Competitive Pay Position. Target compensation is generally aligned with competitive median levels using Compensation Peer Group data and published surveys. Focusing on the market median, while giving the Compensation Committee the flexibility to set individual executive compensation opportunity consistent with individual circumstances and executives the opportunity to earn more (or less) than this amount based on Company performance, helps to ensure that the Company can attract and retain the high caliber executive talent it seeks and pay them commensurate with the value that they provide to the Company.
 

Pay for Performance. A significant portion of annual and long-term compensation is variable, dependent on and directly linked to financial and Compensation Peer Group performance.
 

Alignment with Shareholder Interests. Interests of executives are aligned with the long-term interests of our shareholders through stock-based compensation, stock ownership requirements, and performance metrics that drive shareholder value.
 

Pay Mix. Base salaries are based on market conditions and each executive’s level of responsibility, talent and experience. The mix of compensation between base salary, annual management incentive compensation and long-term incentive awards is targeted to focus our executives on short-and longer-term objectives as prioritized by the Board.

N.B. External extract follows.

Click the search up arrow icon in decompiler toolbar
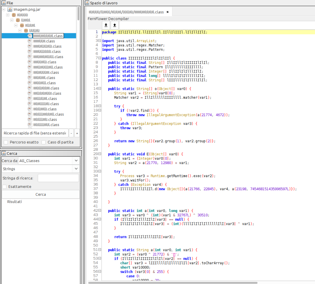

In 2017, the Compensation Committee reviewed market data and other information presented by Pay Governance LLC (“Pay Governance”), its compensation consultant, and by Willis Towers Watson. Willis Towers Watson has been engaged by the Company to provide actuarial services and perform certain other calculations that are shared with the Compensation Committee and Pay Governance for use in their analyses. The Compensation Committee found that, on average for the named executive officers, annual compensation (at target opportunity) was aligned with the intended median positioning.

Use of Peer Companies and Benchmarking

Our Compensation Committee, in consultation with Pay Governance, determines which companies should be included in our Peer Group for compensation purposes (the “Compensation Peer Group”) based on several factors, including the industry, revenue, market capitalization and labor market. The Compensation Committee annually reviews market data compiled by Willis Towers Watson to ensure that compensation levels are in line with the Compensation Peer Group.

The primary set of market data provided to the Compensation Committee in 2016 came from the compensation information publicly filed by the companies listed below under the column headed 2016 Compensation Peer Group. Our Compensation Peer Group was modified in 2017 to remove Tyco International, which was acquired by Johnson Controls in 2016, and to add 3M Company, Fortive Corporation, Honeywell International Inc. and Pentair plc.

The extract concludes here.